On sent chez Brighelli un caractère passionné (où je me reconnais même si je n’ai pas le même métier), mais aussi un attachement profond à sa mission, que dire, sa vocation.
On y sent aussi malheureusement une exaspération extrême qui peut parfois faire dériver son discours au-delà de ce qui devrait être le strict examen du problème de notre système scolaire, la colère est mauvaise conseillère. Son analyse des conséquences d’une immigration mal maîtrisée peut paraître tendancieuse et la bascule pourrait se faire vers une vision intolérante, mais je crois sur le fond qu’il critique le peu de considération que les immigrés ont subi, et qu’à titre personnel il a fait ce qu’il pouvait pour des gamins qui venaient de l’immigration et que le système mettait de côté en toute bonne conscience.

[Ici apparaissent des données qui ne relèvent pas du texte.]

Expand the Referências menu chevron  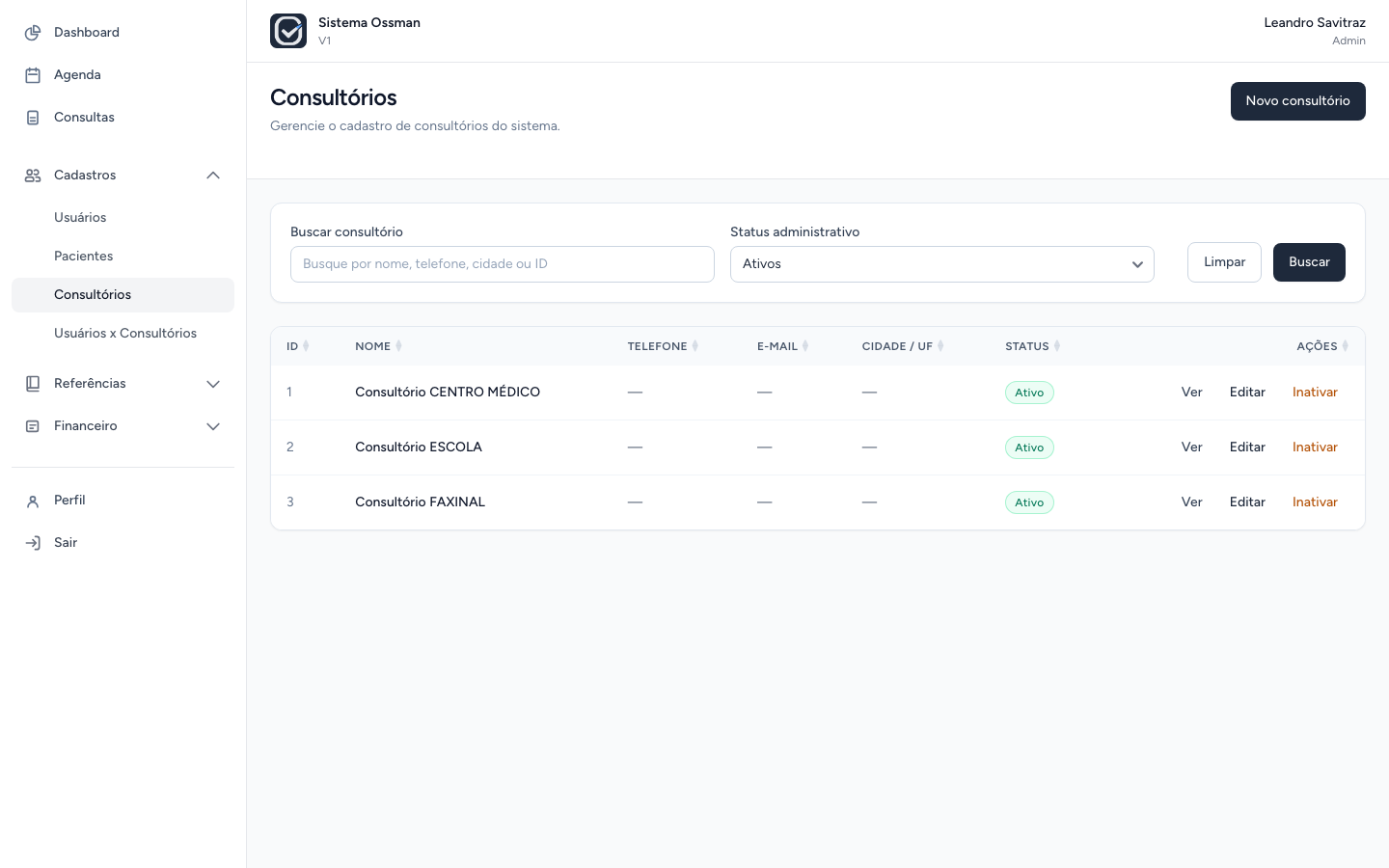coord(213,384)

Ce que mon expérience m’a finalement conduit à estimer, c’est qu’on doit juger les hommes sur ce qu’ils font plus que sur ce qu’ils disent. Et au fond, j’ai le plus grand respect pour ces hussards noirs qui résistent encore contre le délitement de notre institution scolaire et permettent à des gamins de sortir de leur condition. Ils devraient tous avoir la reconnaissance de notre pays et être enfin considérés comme les grands artisans du pays de demain. On en est malheureusement bien loin.
Un extrait de sa conclusion:
« Donner une culture ne devrait poser de problèmes à personne – si les pédagos ne s’étaient mis en tête d’écrire « cultures » au pluriel, de promettre de « respecter » les idées des uns et des autres, et ne s’étaient interposés entre la lumière et vous. « Respect mon cul », dirait Zazie. À tout respecter, on ne progresse pas. Enseigner, c’est violer chaque jour davantage. Ébranler le patrimoine et le matrimoine. C’est initier. Et libérer enfin. Nous ne sommes pas là pour amener la paix, mais la guerre – guerre aux poncifs, aux idées reçues, aux certitudes. Ne rien laisser debout – et rebâtir ensuite. Hasards de carrière, choix personnels aussi, j’ai enseigné longtemps dans des établissements oubliés de tous, en zone agricole où l’on apprend l’arithmétique en comptant les rangées de betteraves, ou en « zone d’exclusion programmée », à la périphérie de la périphérie, où l’on apprend la géométrie en regardant les HLM. D’aucuns vous suggèrent aujourd’hui d’apprendre la langue en écoutant des chansons qui la broient en un magma infâme. Pour votre bien, disent ces bons apôtres – qui chez eux nourrissent leurs enfants avec Bach ou Racine. Quelle bande de salopards, quand j’y pense… La langue française est celle qui a été écrite, des siècles durant, par les meilleurs écrivains – pas dans les borborygmes de la rue. Face à des élèves qui croyaient que le Ministère A.M.E.R. était l’alpha et l’oméga de la poésie, j’ai commencé un jour l’année par Mallarmé – « donner un sens plus pur aux mots de la tribu ». Et mes loulous ont fort apprécié que je ne les prenne pas pour des crétins – tout ce à quoi ils avaient eu droit jusque-là.Parce qu’on vous a pris pour des crétins – individuellement et collectivement. On vous a enserrés dans des ghettos, on vous a fait croire que l’orthographe était un rite bourgeois, que les ordinateurs bientôt vous déchargeraient de ces contraintes minuscules et essentielles… Ah oui ? Tapant sur mon portable, sur la page Facebook d’une amie, la sentence latine bien connue, Asinus asinum fricat (l’âne se frotte à l’âne, ou, si vous préférez, les connards se congratulent), la machine a immédiatement corrigé : « anus assidûment frit »… « Intelligence artificielle » est un splendide exemple d’oxymore. L’ordinateur le plus puissant est un âne. Comme ceux qui vous disent le contraire. »
La fabrique du crétin. Brighelli, Jean-Paul. L’Archipel.